Nice thought, Bob, but as I understand it EASA isn't changing the
rules. It was set up from the get-go to charge for everything that it
did. Herr Weber started complaining about EASA charges when DG was
issuing free technical notes for installing transponders. What we're
seeing now is the logical outcome of EASA making clear to DG (and
everyone else) that any interaction with them will be costly. I'm
certainly not defending Herr Weber, but I can see how this debacle
started. EASA needs to die, but I'm afraid it won't until only huge
aviation companies are left in Europe. By that time, of course, German
glider companies will be toast.

-John

On Dec 29, 12:52 pm, Bob Whelan wrote:
"When a bureaucracy loses sight of the purpose it was originally formed
to serve, and begins to serve itself, it has outlived its usefulness."
Is it too much to append, ..."and its justification for existence)"?


  #9  
Old December 30th 09, 07:24 AM posted to rec.aviation.soaring
stephanevdv
external usenet poster
 
Posts: 60
Default DG response re service fee

Everything is certainly not negative in what EASA is doing. But they
have to work with the national aviation authorities too, and they even
do not have the last word in the matter. They are very open to
discussion, but their proposals have to be approved at the political
level by the EU. And the national bodies that control aviation are
doing their utmost to keep everything as much under their control as
they can. So what results is often more stringent rules than
originally proposed by EASA. And then you can apply these rules in
different ways at the national level.

Changing a rule once adopted doesn't seem to be a realistic option,
the work has to be done during the rulemaking process. That's why we
have Europe Airsports and the European Gliding Union, who are battling
at every possible level to keep things as simple as possible.

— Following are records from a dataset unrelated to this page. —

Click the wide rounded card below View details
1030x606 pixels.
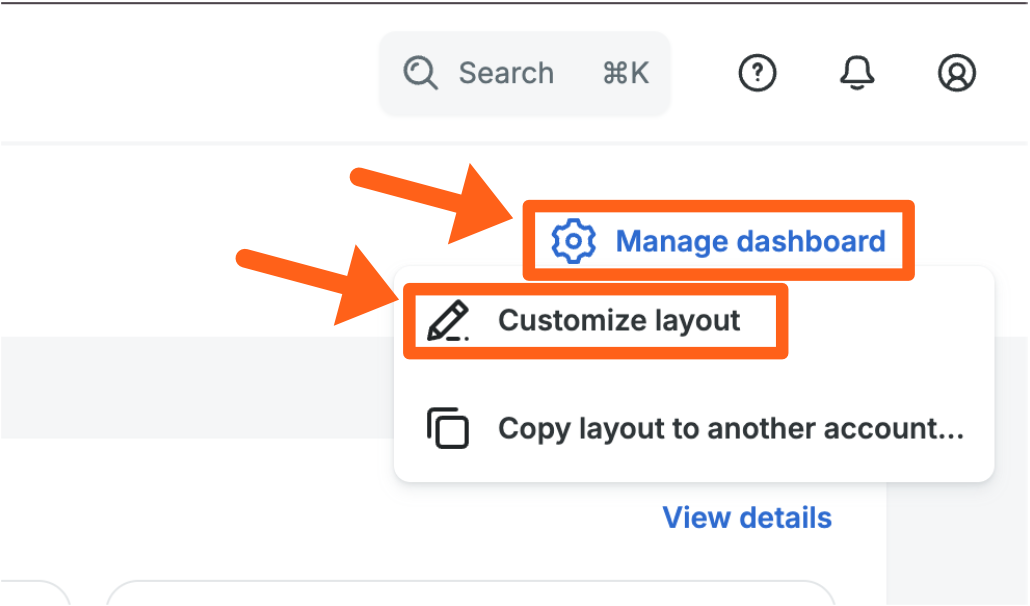coord(470,594)
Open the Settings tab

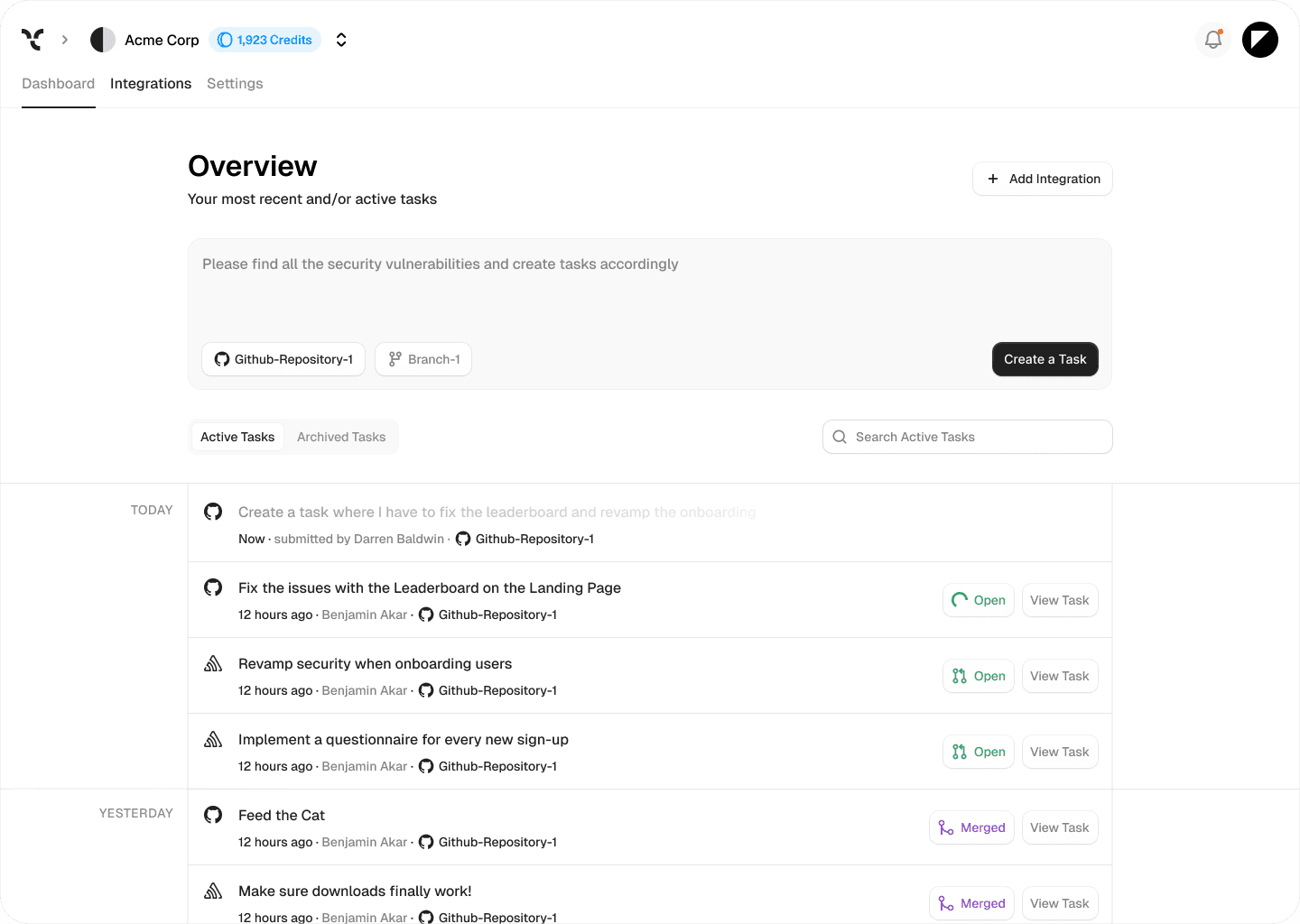235,83
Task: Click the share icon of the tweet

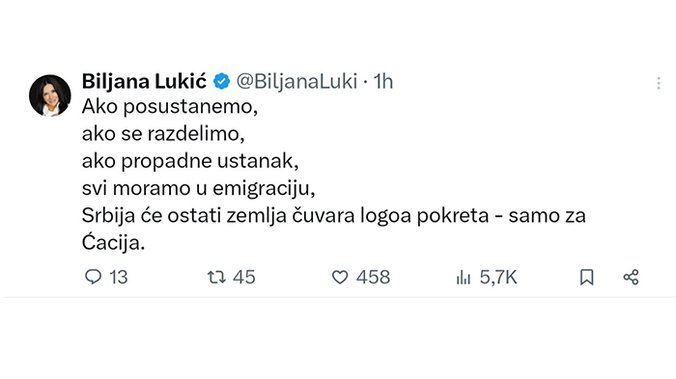Action: point(631,277)
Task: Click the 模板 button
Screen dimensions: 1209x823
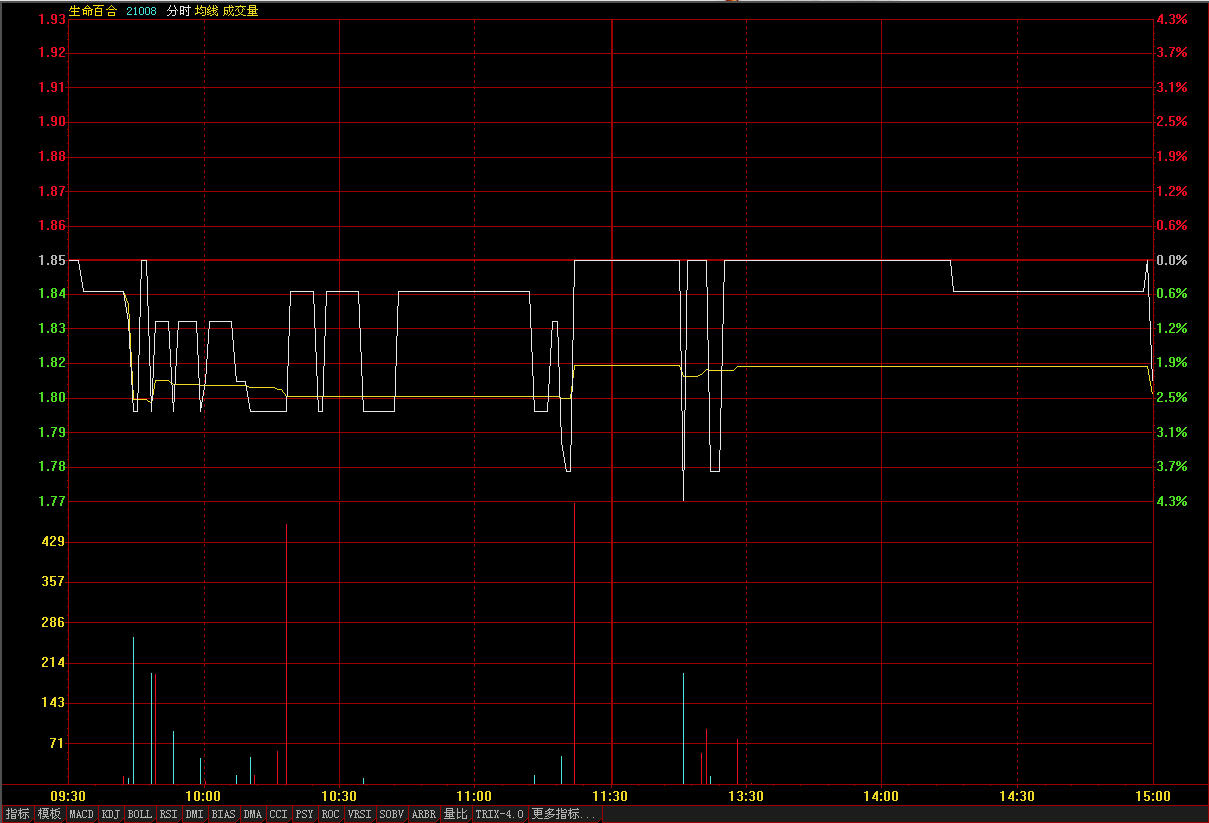Action: [50, 815]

For example, EASA rules should make it possible for sporting bodies
(national aeroclubs, or even indidvidual aeroclubs) to maintain
gliders themselves, but if the national FAA-equivalents impose long
waiting times, impractical procedures and high fees on the paperwork
this involves, such a system is not viable. Belgium is a case in
point. Many of our gliders are now German registered, because it is
much simpler (!) and even cheaper (!!!) to have them maintained by a
German workshop than working with our administration. The EASA rules
are the same in Germany as they are in Belgium, but...

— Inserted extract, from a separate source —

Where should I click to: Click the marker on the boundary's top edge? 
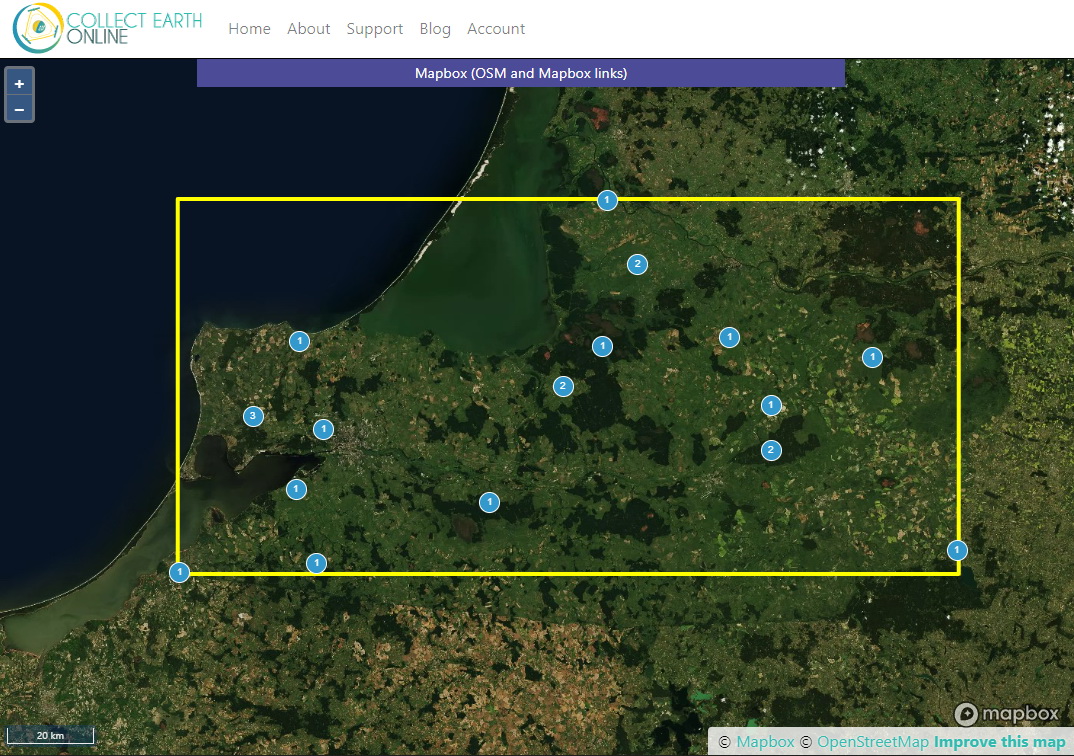607,200
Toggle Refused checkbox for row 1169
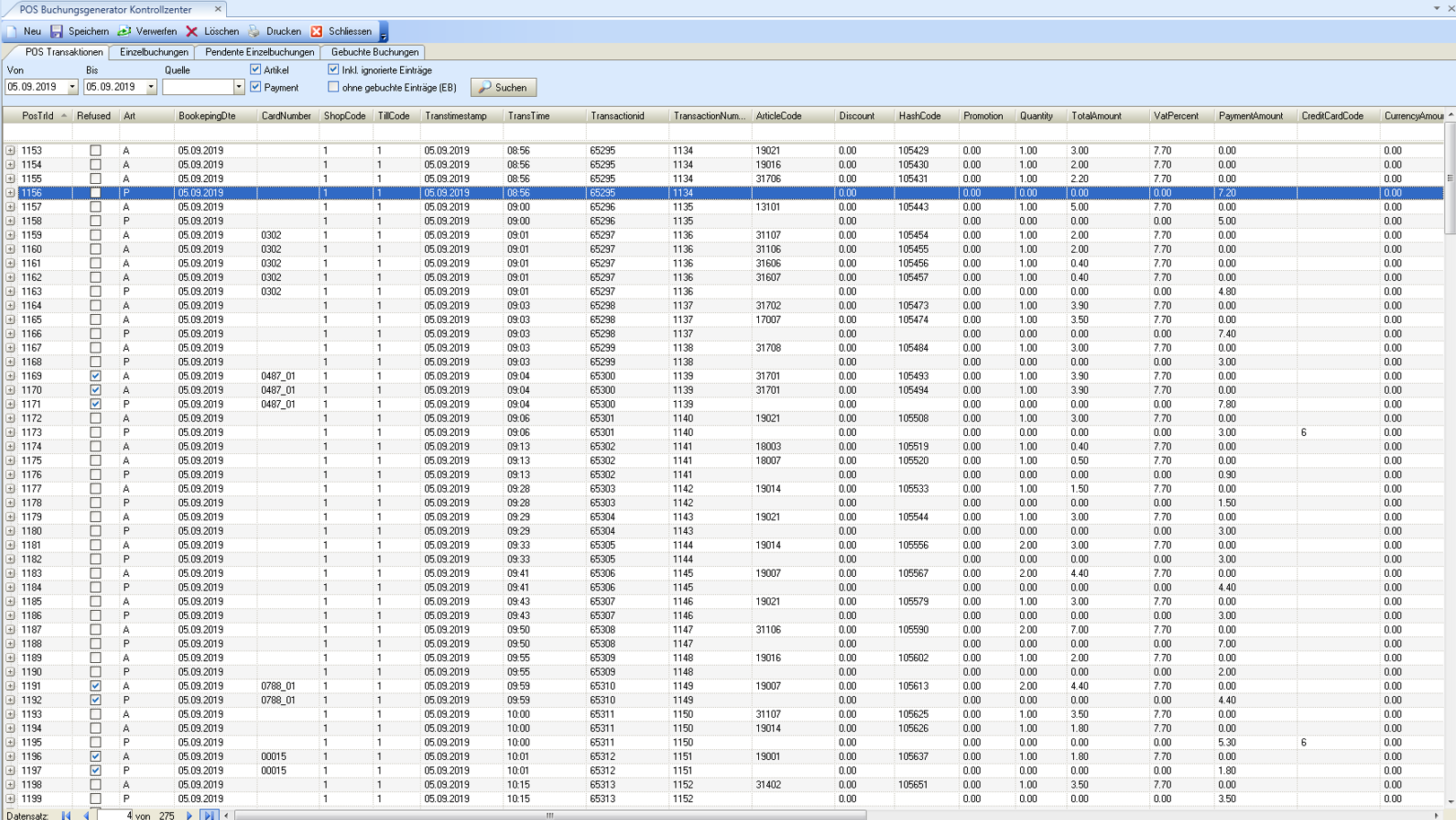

Concerning costs for the glider companies, EASA is creating a new
category of aircraft called ELA (European Light Aircraft) that will do
much to simplify the certification procedure for new types of
aircraft. All gliders will fall into the ELA category, wich should
seriously cut costs in that department.

It is also a question of adapting to the system. If the glider
companies had included the possibility for transponder installation
into the original certification paperwork of a glider type, they
wouldn't have to pay for STC's now. The writing was on the wall for a
long time...
  #10  
Old December 31st 09, 12:39 AM posted to rec.aviation.soaring
tommytoyz[_2_]
external usenet poster
 
Posts: 23
Default DG response re service fee

I don't own any of these gliders, but after reading Herr Weber's
reasoning, it makes sense. He is not responsible to support those
aircraft. The alternative would be for him to just drop all support.
Would that be better? Maybe it would.

Interesting would be to compare how the old Glasfluegel, Grob, and
other owners cope with the issue of their manufacturers being out of
business. Would it be better if nobody supported the aircraft, so long
as no serious problems arise?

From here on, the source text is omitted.